[Problem details]
Copy the lines of the records below word for word, leaving out the pictures.

## begin Dataset entries

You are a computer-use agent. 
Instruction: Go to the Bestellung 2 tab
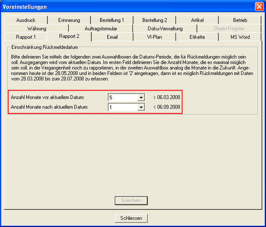[155, 20]

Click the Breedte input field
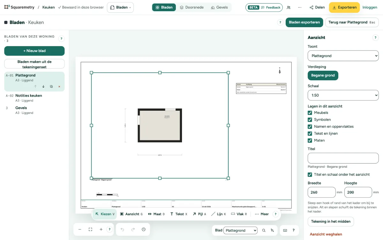click(x=322, y=192)
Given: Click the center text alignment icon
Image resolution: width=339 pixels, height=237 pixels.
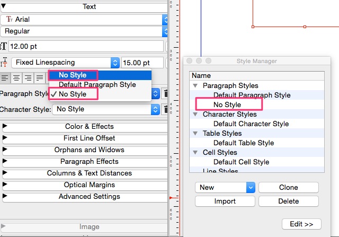Looking at the screenshot, I should coord(16,78).
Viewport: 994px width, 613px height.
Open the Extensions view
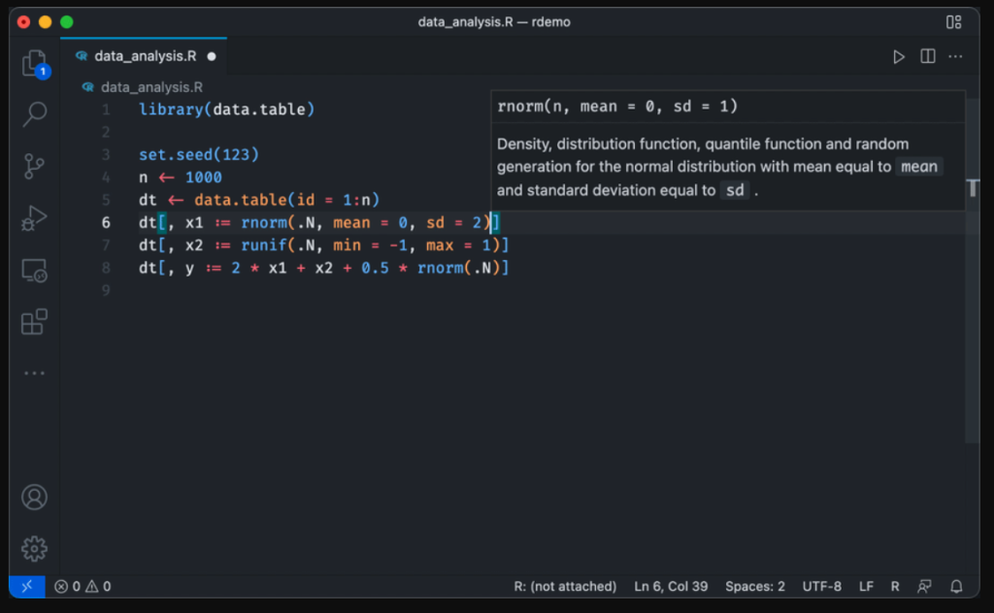click(x=35, y=322)
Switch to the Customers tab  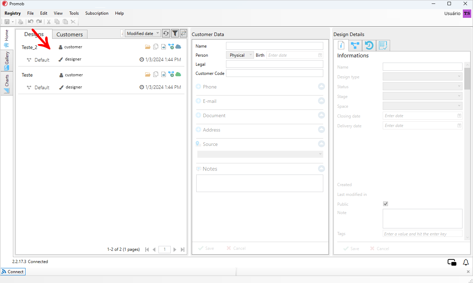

## end Dataset entries

[Answer for this exercise]
You are a computer-use agent. 
Instruction: Go to the Bestellung 2 tab
[155, 20]

Click the Breedte input field
click(x=322, y=192)
Given: Click the center text alignment icon
Image resolution: width=339 pixels, height=237 pixels.
Looking at the screenshot, I should coord(16,78).
Viewport: 994px width, 613px height.
Open the Extensions view
click(x=35, y=322)
Switch to the Customers tab  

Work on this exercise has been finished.